Work instruction ▸ Starting at the line with "How we review tools (50, 2245)" and going on through the line with "Share (113, 537)", reproduce each line in the records below exactly and nothing more.

=== Begin Enclosure ===

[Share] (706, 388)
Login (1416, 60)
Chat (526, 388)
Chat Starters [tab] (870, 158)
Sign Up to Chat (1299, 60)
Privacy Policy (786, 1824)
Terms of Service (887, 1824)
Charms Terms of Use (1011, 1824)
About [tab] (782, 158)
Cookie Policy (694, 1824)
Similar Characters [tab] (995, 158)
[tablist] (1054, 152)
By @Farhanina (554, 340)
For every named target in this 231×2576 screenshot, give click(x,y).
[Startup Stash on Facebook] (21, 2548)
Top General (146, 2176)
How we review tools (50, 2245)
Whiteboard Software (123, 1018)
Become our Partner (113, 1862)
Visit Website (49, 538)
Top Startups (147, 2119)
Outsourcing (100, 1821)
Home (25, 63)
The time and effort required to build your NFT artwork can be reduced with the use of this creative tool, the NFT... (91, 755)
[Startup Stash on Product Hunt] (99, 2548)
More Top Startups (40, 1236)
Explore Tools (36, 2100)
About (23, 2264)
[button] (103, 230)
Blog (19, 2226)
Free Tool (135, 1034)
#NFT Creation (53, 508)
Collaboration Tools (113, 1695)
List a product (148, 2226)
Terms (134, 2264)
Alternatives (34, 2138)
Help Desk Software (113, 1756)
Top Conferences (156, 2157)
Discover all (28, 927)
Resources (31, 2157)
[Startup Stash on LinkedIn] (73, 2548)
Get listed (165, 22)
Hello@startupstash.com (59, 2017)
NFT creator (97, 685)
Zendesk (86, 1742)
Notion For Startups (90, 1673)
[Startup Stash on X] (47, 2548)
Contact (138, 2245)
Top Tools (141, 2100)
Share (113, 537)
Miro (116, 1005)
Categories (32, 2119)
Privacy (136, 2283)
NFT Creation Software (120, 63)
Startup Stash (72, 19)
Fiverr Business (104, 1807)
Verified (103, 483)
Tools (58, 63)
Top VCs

=== End Enclosure ===

Answer to this exercise ▸
How we review tools (50, 2245)
Whiteboard Software (123, 1018)
Become our Partner (113, 1862)
Visit Website (49, 538)
Top Startups (147, 2119)
Outsourcing (100, 1821)
Home (25, 63)
The time and effort required to build your NFT artwork can be reduced with the use of this creative tool, the NFT... (91, 755)
[Startup Stash on Product Hunt] (99, 2548)
More Top Startups (40, 1236)
Explore Tools (36, 2100)
About (23, 2264)
[button] (103, 230)
Blog (19, 2226)
Free Tool (135, 1034)
#NFT Creation (53, 508)
Collaboration Tools (113, 1695)
List a product (148, 2226)
Terms (134, 2264)
Alternatives (34, 2138)
Help Desk Software (113, 1756)
Top Conferences (156, 2157)
Discover all (28, 927)
Resources (31, 2157)
[Startup Stash on LinkedIn] (73, 2548)
Get listed (165, 22)
Hello@startupstash.com (59, 2017)
NFT creator (97, 685)
Zendesk (86, 1742)
Notion For Startups (90, 1673)
[Startup Stash on X] (47, 2548)
Contact (138, 2245)
Top Tools (141, 2100)
Share (113, 537)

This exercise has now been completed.